■ **Records from a collection**
**********
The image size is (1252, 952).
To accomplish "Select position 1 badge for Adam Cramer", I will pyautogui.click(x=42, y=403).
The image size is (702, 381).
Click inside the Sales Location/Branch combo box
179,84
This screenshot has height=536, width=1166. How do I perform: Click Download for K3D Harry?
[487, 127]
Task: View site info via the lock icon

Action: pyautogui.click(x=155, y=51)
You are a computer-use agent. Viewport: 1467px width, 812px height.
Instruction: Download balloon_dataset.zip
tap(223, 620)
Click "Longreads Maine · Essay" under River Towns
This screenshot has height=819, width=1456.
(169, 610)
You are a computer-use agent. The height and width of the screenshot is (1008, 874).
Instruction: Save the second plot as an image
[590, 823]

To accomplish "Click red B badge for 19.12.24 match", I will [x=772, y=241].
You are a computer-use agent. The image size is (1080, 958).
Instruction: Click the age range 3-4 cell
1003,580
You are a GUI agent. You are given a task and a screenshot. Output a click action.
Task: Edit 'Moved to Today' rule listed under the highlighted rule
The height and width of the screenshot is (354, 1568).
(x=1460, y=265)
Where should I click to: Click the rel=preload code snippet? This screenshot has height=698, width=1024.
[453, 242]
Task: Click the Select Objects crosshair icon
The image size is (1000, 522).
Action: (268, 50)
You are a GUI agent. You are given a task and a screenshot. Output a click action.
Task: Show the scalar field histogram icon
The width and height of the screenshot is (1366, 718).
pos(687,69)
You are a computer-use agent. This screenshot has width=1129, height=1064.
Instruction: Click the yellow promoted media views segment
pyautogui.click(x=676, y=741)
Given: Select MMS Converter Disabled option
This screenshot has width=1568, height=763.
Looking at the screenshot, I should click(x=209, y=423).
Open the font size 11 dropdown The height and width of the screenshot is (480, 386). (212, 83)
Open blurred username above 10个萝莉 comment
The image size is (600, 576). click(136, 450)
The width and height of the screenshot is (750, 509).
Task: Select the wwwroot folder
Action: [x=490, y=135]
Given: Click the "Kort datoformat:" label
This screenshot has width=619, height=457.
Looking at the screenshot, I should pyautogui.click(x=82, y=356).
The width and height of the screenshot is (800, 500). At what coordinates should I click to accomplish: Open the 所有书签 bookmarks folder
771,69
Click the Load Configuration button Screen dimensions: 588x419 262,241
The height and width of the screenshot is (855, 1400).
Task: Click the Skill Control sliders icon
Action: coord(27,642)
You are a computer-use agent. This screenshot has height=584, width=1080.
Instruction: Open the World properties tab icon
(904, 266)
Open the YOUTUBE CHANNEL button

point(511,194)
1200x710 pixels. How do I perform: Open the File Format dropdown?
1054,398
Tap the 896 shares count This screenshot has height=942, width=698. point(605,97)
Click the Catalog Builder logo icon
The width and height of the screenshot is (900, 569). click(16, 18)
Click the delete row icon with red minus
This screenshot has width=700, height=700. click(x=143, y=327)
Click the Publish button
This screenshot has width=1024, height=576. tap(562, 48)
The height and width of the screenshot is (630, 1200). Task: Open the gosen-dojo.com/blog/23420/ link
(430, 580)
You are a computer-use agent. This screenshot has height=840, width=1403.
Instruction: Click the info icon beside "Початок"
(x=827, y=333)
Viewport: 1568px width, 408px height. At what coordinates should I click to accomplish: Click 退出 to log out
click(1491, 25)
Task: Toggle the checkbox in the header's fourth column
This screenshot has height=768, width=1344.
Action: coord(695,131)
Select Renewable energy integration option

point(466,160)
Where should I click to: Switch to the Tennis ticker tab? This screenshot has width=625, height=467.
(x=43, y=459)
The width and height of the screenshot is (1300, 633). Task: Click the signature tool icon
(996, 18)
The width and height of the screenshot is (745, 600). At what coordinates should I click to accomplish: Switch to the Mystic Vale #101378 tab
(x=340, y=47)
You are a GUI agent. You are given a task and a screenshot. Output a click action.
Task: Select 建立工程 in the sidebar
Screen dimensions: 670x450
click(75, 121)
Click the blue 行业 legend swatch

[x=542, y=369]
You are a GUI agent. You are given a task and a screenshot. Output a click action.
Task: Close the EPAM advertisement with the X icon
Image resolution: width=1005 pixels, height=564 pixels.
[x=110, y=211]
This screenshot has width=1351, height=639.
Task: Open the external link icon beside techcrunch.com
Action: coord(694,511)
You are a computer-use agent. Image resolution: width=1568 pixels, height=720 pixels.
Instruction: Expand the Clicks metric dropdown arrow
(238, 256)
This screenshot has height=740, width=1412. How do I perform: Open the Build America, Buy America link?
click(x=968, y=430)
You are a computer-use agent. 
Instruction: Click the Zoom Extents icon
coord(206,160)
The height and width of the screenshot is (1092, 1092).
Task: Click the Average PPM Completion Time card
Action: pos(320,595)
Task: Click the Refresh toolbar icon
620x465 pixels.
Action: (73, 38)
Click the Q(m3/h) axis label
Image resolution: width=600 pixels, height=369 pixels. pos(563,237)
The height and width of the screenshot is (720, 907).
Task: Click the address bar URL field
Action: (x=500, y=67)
**********
■ **PROBLEM TO SOLVE**
Scan the entries above for the word "under", then copy every line in which it occurs.

■ **RESPONSE AREA**
Click "Longreads Maine · Essay" under River Towns
Task: Edit 'Moved to Today' rule listed under the highlighted rule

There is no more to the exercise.